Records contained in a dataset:
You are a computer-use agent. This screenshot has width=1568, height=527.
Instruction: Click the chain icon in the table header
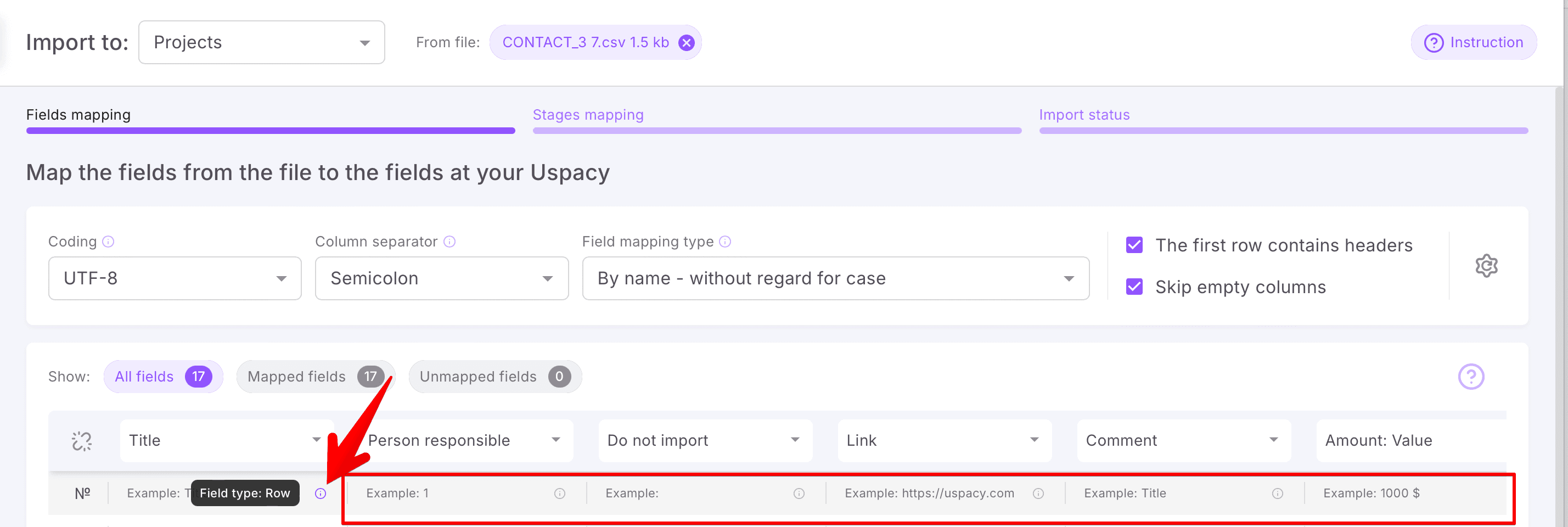click(81, 441)
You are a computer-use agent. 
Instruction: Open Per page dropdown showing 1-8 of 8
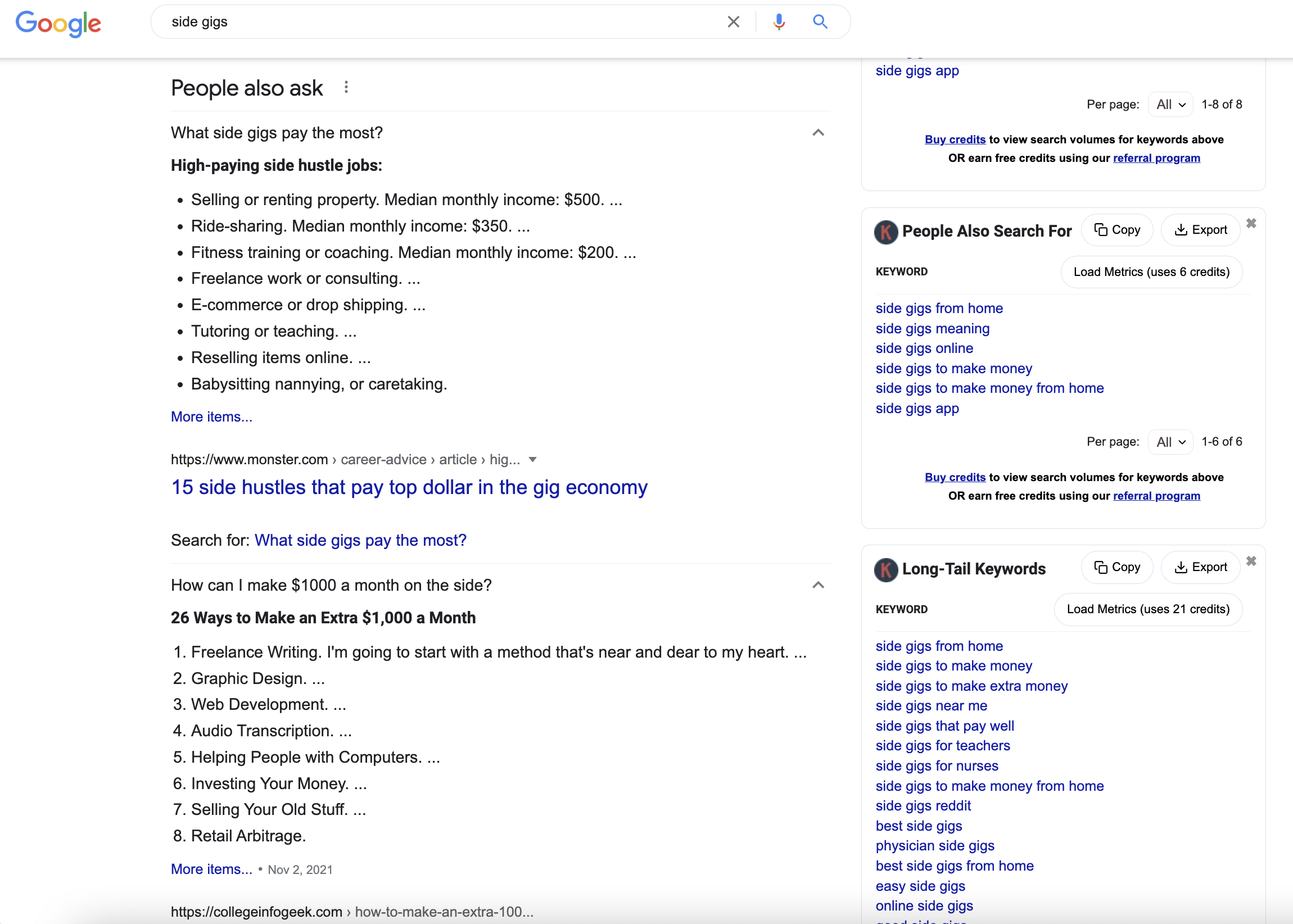click(x=1170, y=105)
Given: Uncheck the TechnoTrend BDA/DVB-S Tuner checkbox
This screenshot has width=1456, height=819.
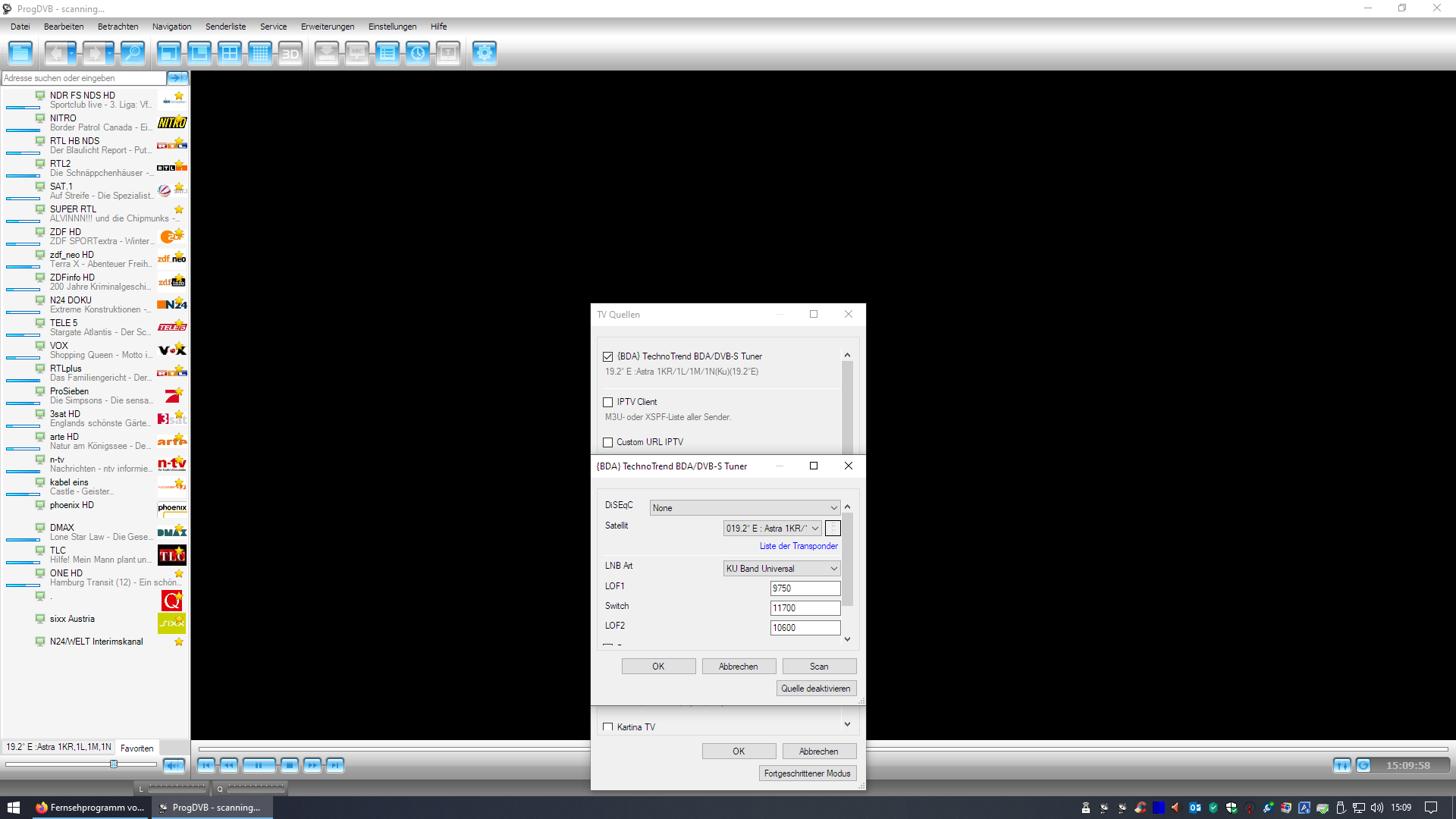Looking at the screenshot, I should 607,356.
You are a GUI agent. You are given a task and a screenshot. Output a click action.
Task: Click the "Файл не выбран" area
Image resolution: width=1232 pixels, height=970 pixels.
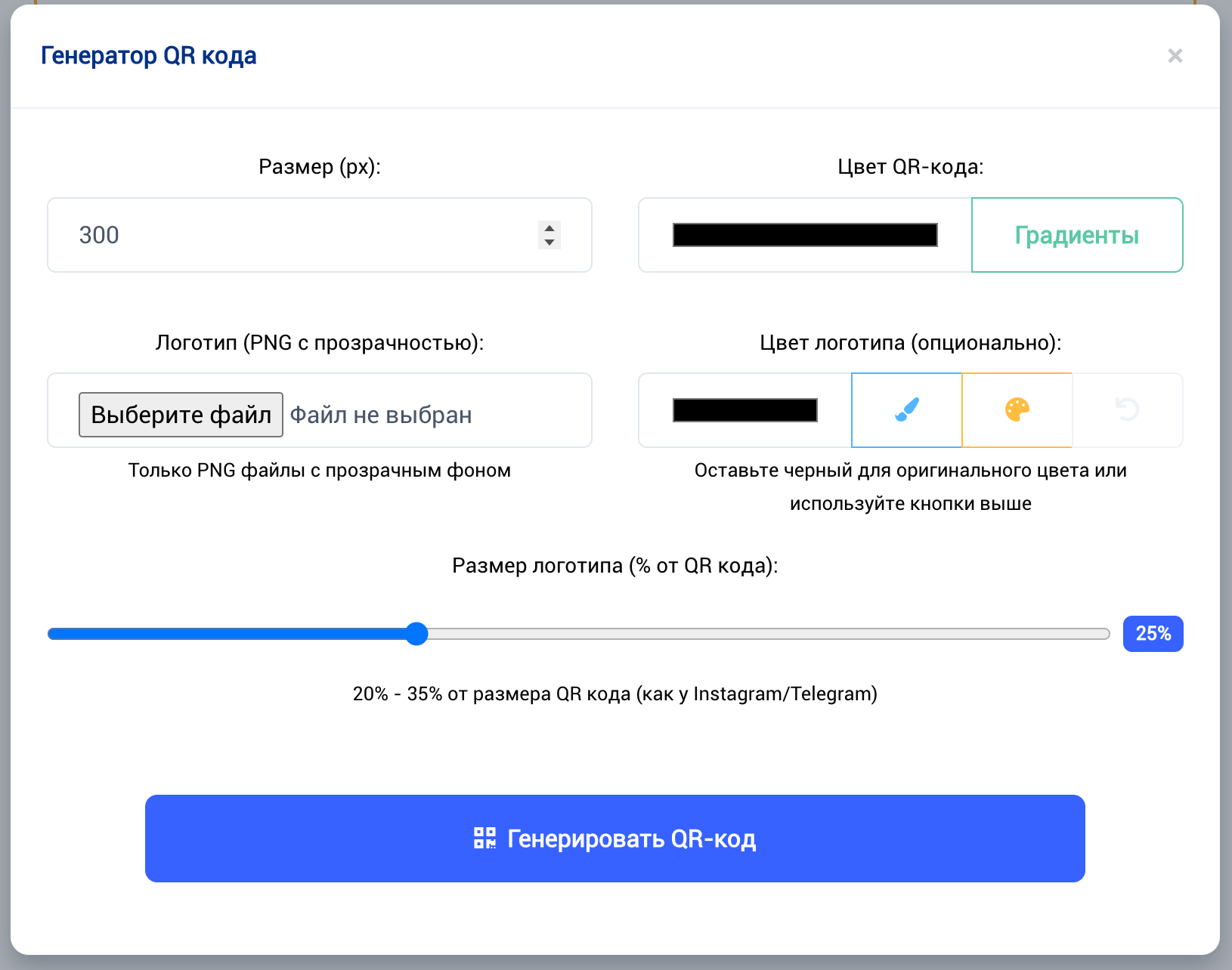click(x=382, y=414)
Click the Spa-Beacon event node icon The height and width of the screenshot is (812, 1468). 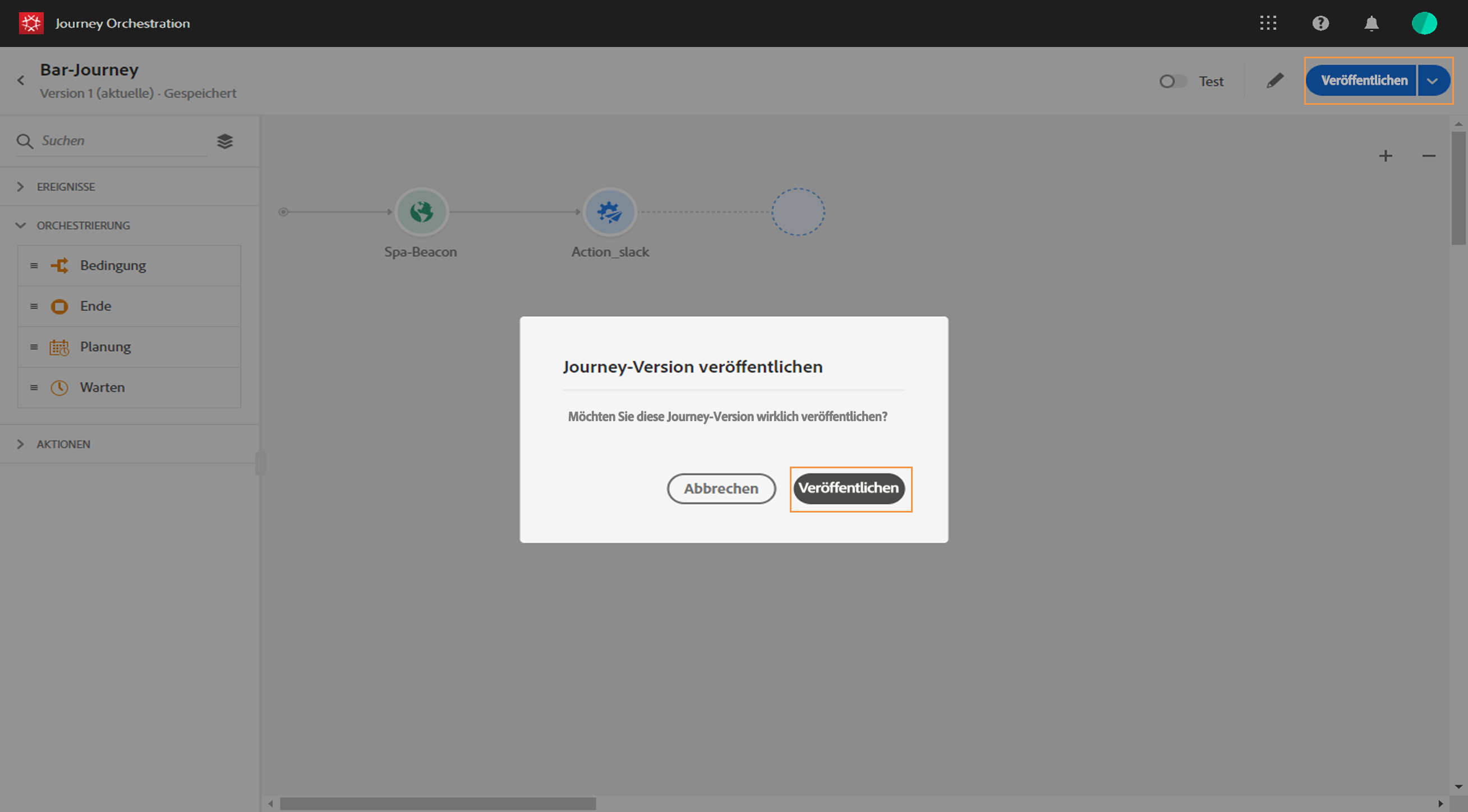pyautogui.click(x=421, y=212)
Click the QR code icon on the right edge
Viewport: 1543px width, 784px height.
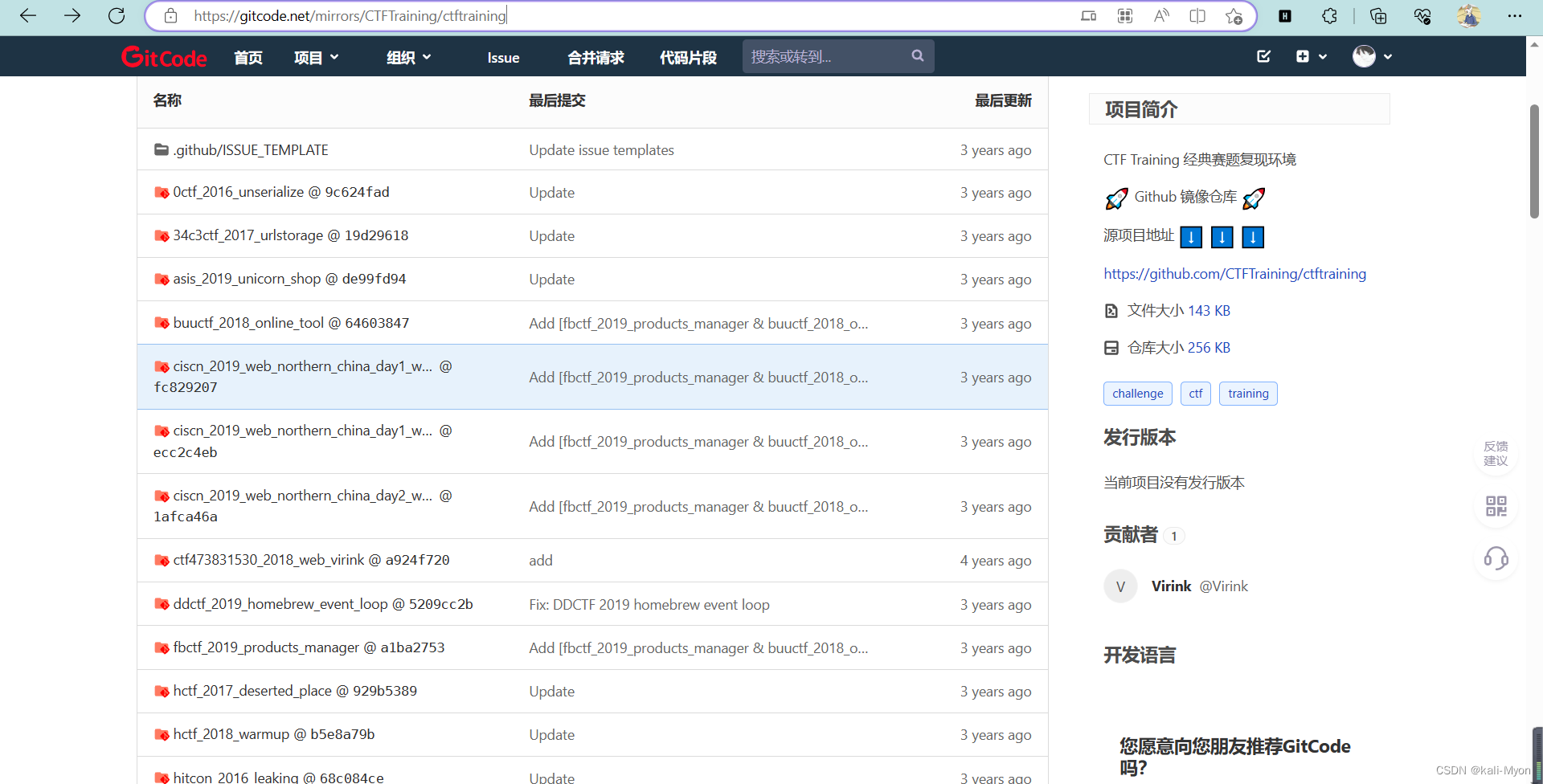[x=1495, y=506]
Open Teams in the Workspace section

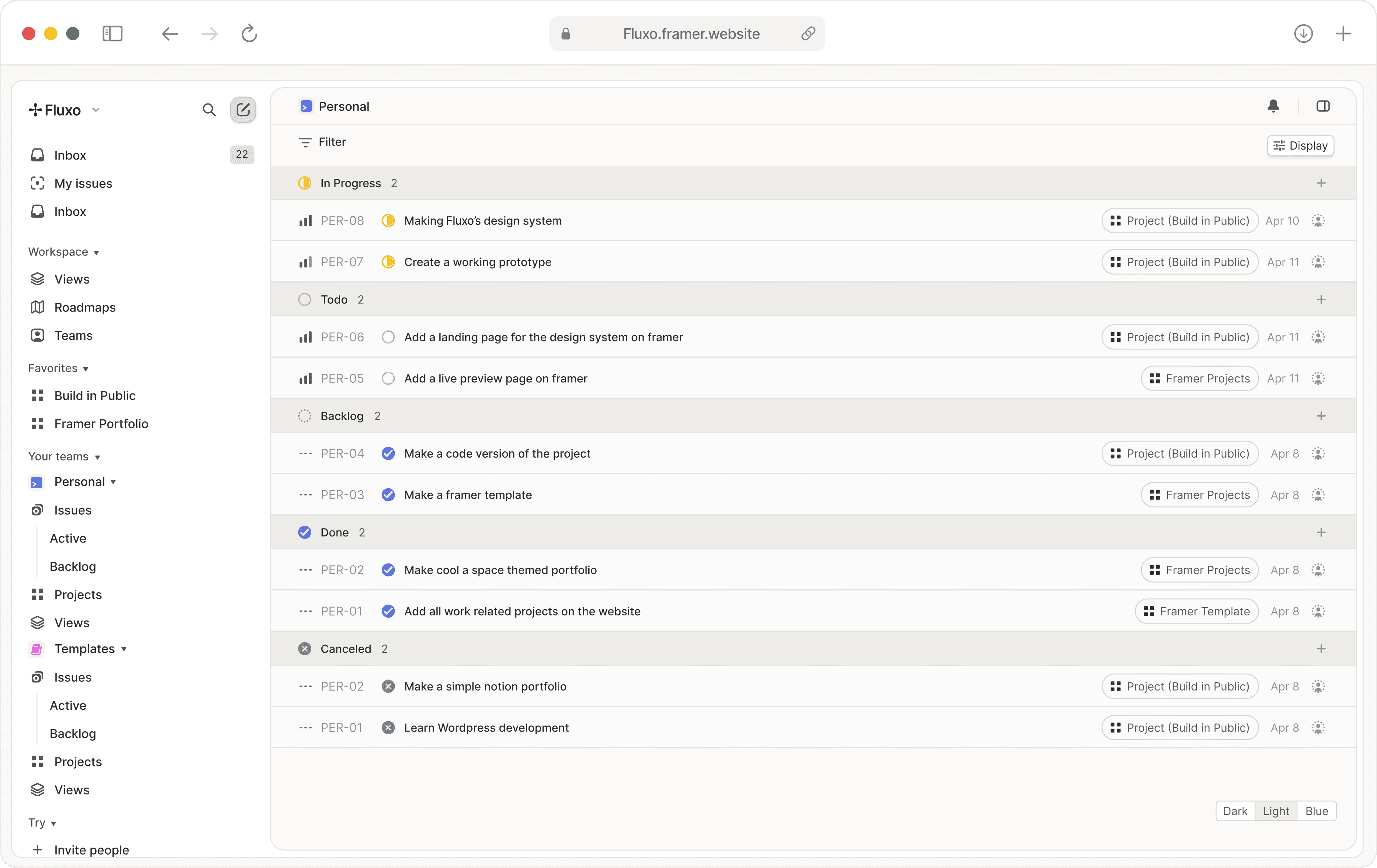click(73, 335)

#### Problem statement
Reproduce the data above exactly, but only from the line containing "Instruction: Open Per" through the line containing "Task: Click the"; skip the pictures.

#### The answer
Instruction: Open Per page dropdown showing 1-8 of 8
click(x=1170, y=105)
Given: Uncheck the TechnoTrend BDA/DVB-S Tuner checkbox
This screenshot has width=1456, height=819.
Looking at the screenshot, I should 607,356.
You are a GUI agent. You are given a task and a screenshot. Output a click action.
Task: Click the "Файл не выбран" area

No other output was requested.